Каша заваривается знатная. Идущий вторым в очереди за султаном, Абдул-Азиз, вместе со своей матерью внезапно оказались в расположении мятежного паши. Как и каким образом? О, я кажется знаю кого следует о том расспросить. Что там — не премунул это сделать.
— Ах, мой юный друг, на все воля Всевышнего! — пояснил мне этот достойнейший человек. — Он не оставит нас своей милостью.
Как я понял, без Рауфа не обошлось. Жаль, что подозрение не есть уверенность. Но ход ловкий. Теперь Хозрев-паша (или уже не паша? Здесь все так быстро меняется! Куда там нашим канцеляристам с их страстью копаться годами!) точно не пойдёт на мировую, с таким козырем на руках. Почти наверняка мятежником будет объявлено, что нынешний султан или захвачен неверными (то есть нами) и нуждается в спасении, или что он ненастоящий, или что-нибудь другое. Выбор велик.

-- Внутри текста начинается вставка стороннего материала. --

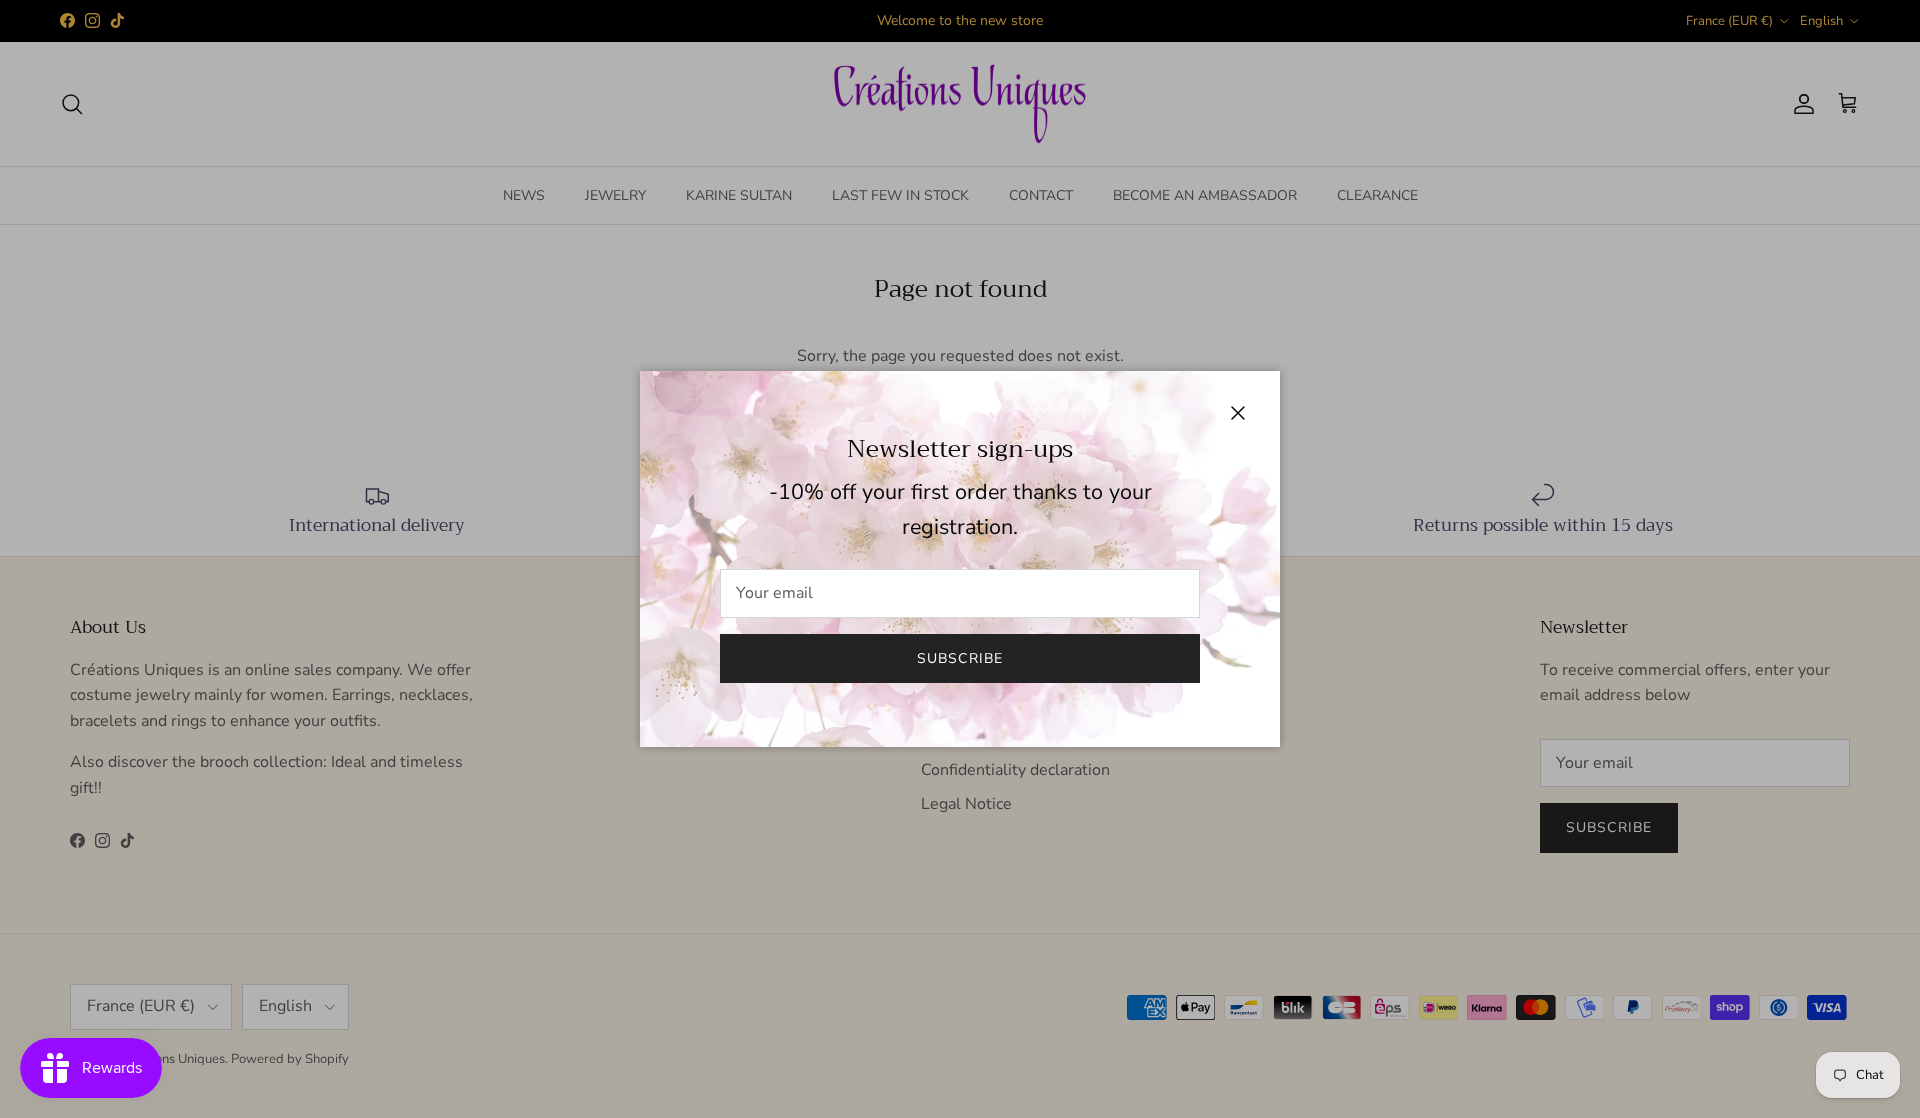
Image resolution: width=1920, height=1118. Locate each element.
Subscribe (960, 658)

Наши войска копают укрепления, формально для отражения нападения мятежника, но обращенные к отражению атаки с воды, насколько могу судить по направлению жерл пушек.

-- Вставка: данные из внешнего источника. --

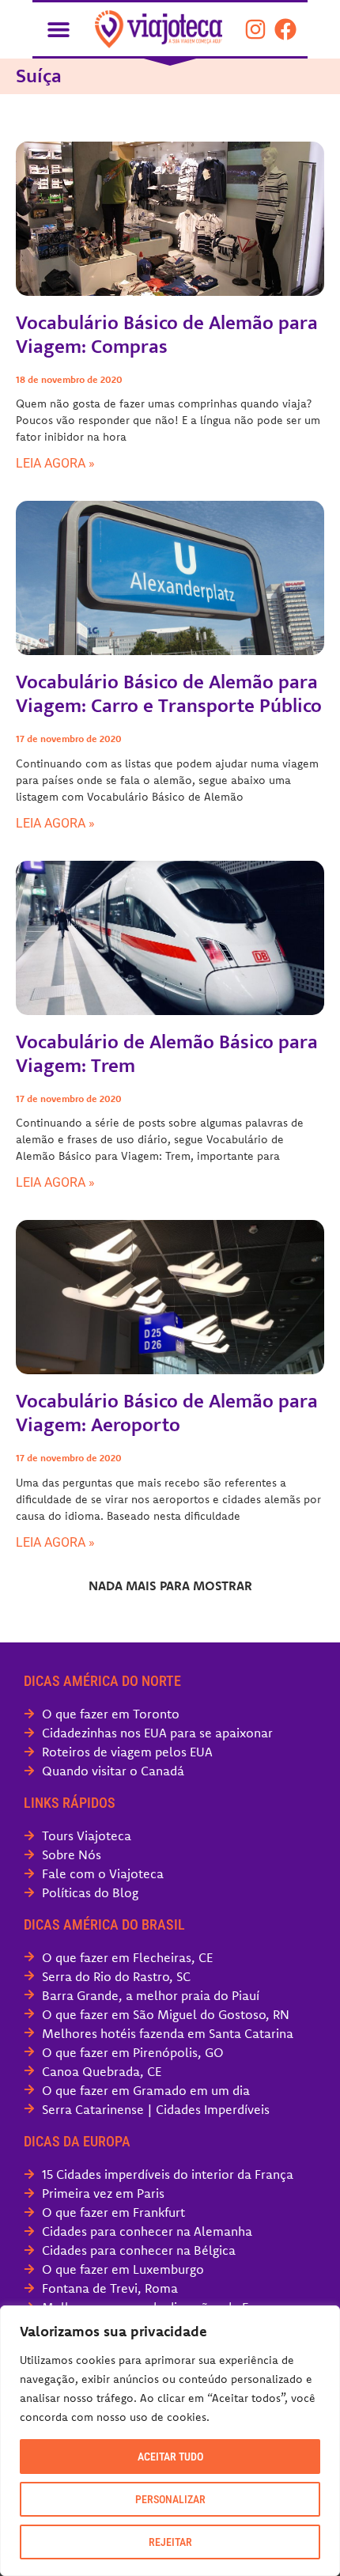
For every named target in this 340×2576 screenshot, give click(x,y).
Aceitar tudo (170, 2456)
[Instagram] (255, 29)
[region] (170, 2440)
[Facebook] (285, 29)
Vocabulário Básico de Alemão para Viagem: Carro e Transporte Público (169, 694)
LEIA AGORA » (55, 463)
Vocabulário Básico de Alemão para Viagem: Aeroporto (167, 1413)
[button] (58, 29)
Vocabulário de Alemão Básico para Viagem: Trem (167, 1054)
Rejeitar (170, 2542)
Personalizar (170, 2499)
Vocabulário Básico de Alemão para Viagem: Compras (167, 335)
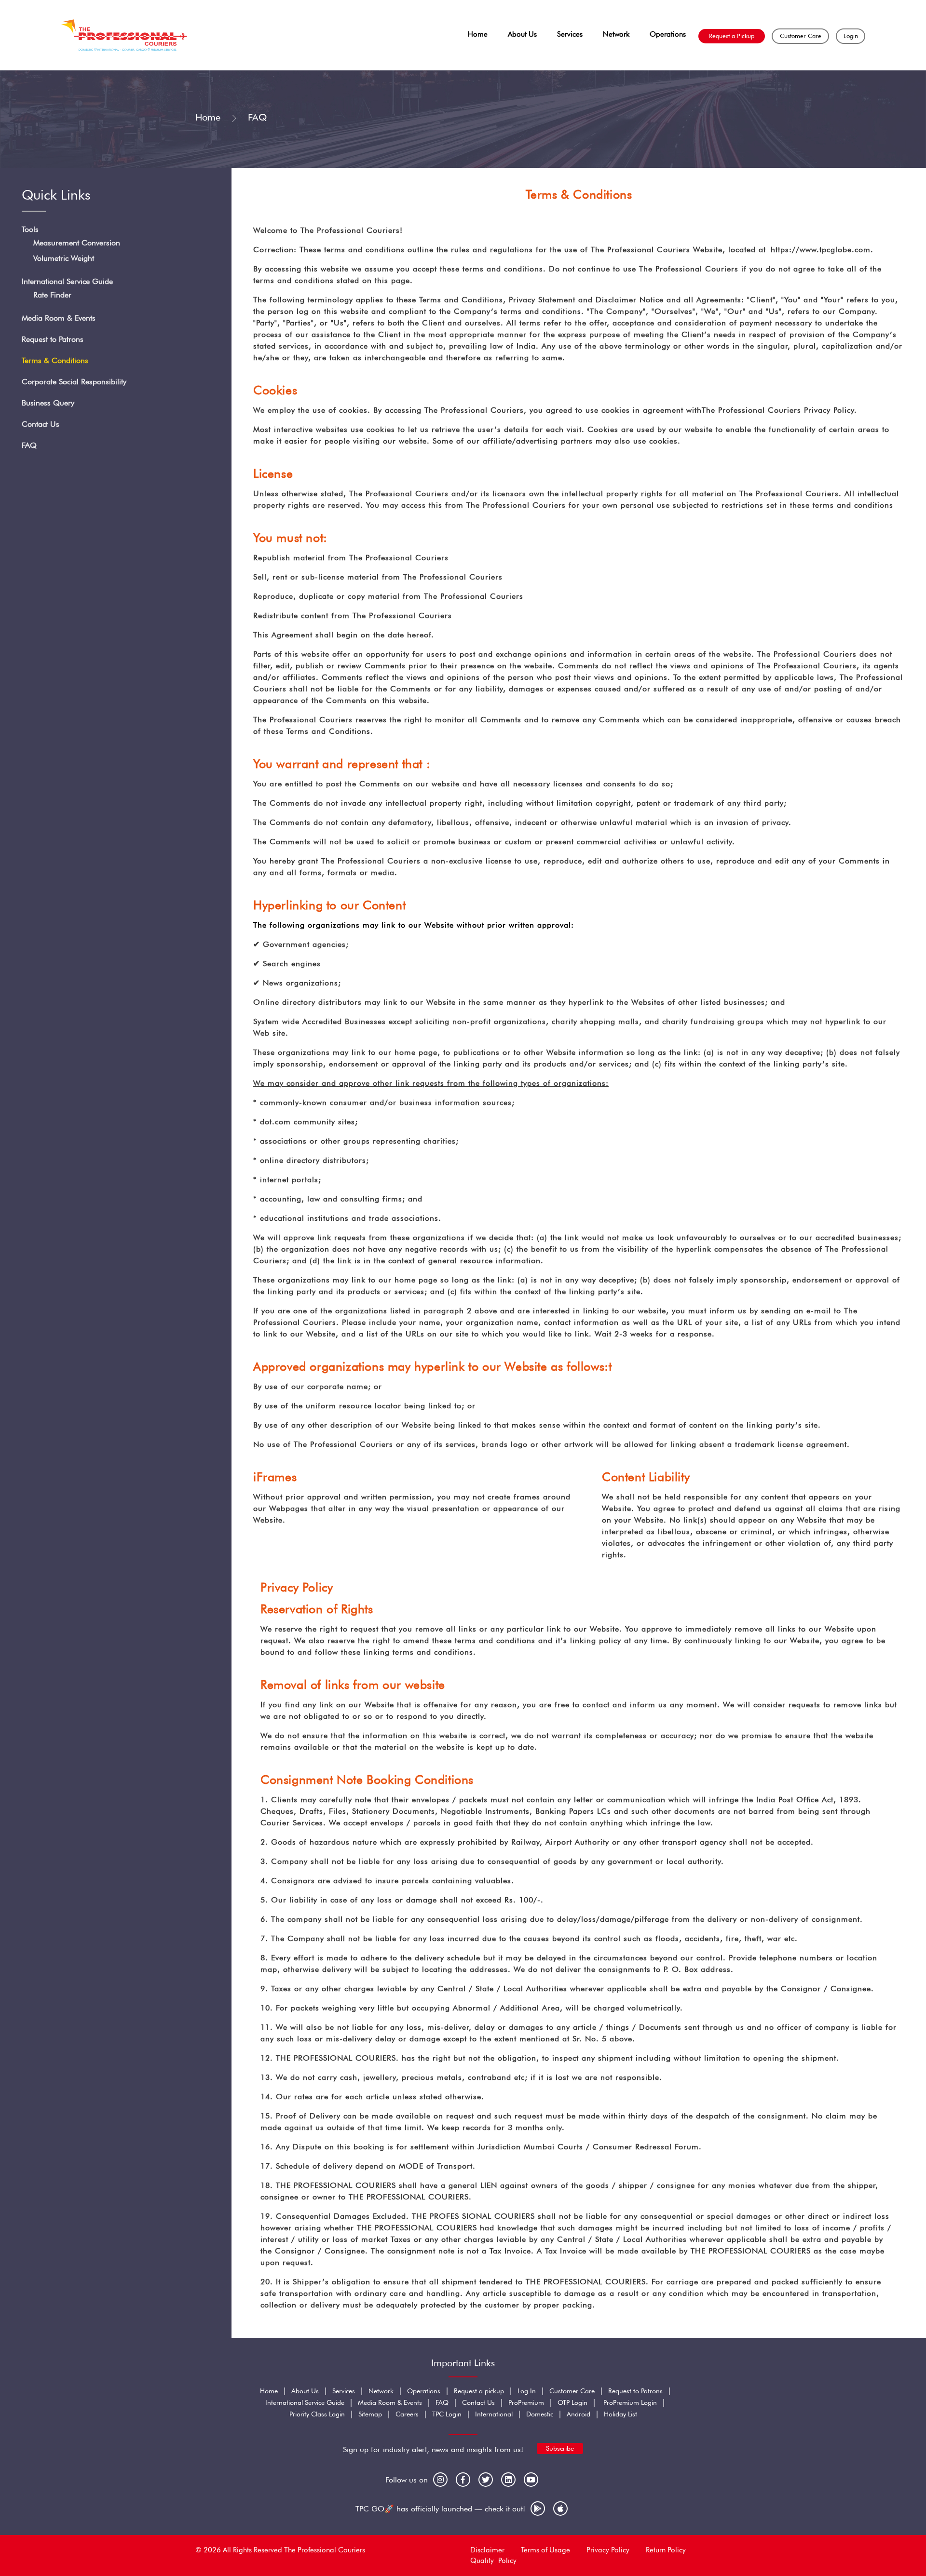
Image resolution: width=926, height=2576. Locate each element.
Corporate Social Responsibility (74, 381)
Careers (407, 2414)
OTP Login (572, 2402)
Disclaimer (487, 2550)
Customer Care (800, 36)
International (494, 2414)
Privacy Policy (607, 2550)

После героического освобождения всех частей города, был немедленно устроен новый приём, куда роскошнее предыдущего. Не вижу смысла описывать его детально, но в глазах рябило от изобилия ярких цветов и драгоценности убранств. На нем султан назначил Пушкина градоначальником. Нет я не пьян и не лишился рассудка, как можете вы подумать при чтении этих строк. В знак уважения, дружбы, доверия, признания заслуг, извинений, заверений и невесть чего ещё, Александру Сергеевичу торжественно вручили ключи от города. Всё было сделано изящно. Нашему поэту поднести на бархатных подушках множество ключей (по одному на подушку), от всех ворот, среди которых выделялся огромный ключ, должно быть, самый главный. Царь-ключ! Затем все ключи турки унесли обратно к себе, разумеется, это ведь символизм, не правда ли? Теперь его превосходительство обязан защищать город и наводить в нем порядок не имея реальной власти. Сам Александр Сергеевич воображает, что ему оказана величайшая честь и вообще немного «поплыл», по выражению одного из флотских. В глазах у него появилось что-то этакое…восточное, если позволите. Отблеск Величия.

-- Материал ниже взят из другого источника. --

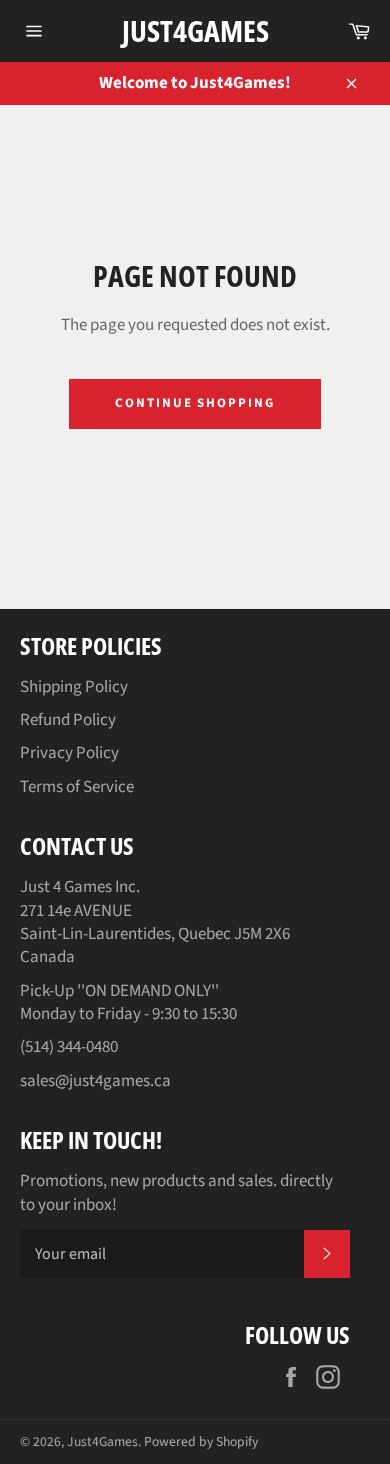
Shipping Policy (74, 687)
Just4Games (195, 30)
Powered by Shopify (201, 1441)
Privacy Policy (69, 753)
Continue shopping (195, 403)
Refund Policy (68, 720)
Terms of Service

Турки мне нравятся все больше. Они попросили денег (сами понимаете кто именно) у Вице-адмирала и получили их! На укрепление обороны. То есть на то, что наш флот с десантом вроде как и должен осуществить. Это великолепно, я считаю. О том, что мне добрый Рауф пока не вернул ни копейки, наверное, не стоит и говорить.
Представляется, что Блистательная Порта разваливается на части. Быть может, я ошибаюсь. На данную минуту внутри государства три центра силы, включая Мохаммеда Али египетского.
Наш складывавшийся было триумвират постигла та же участь. Его превосходительство витает в облаках и пишет новую поэму. А Пётр Романович от общения с офицерамм вспомнил молодость и дал недвусмысленно понять, что всерьез ожидает вызова, в противном случае нанесёт его сам. Причина — надо успеть расправиться со мной до официального объявления войны (или войн?), отчего следует поспешить. Вот что с ним делать? Я снова в ситуации между выбором плохого и ещё худшего, иными словами — выбора нет. Дуэль так дуэль.
Чем дольше смотрю на всё это, тем чётче формулируется мысль, отец, быть может, дипломатия — не моя стезя?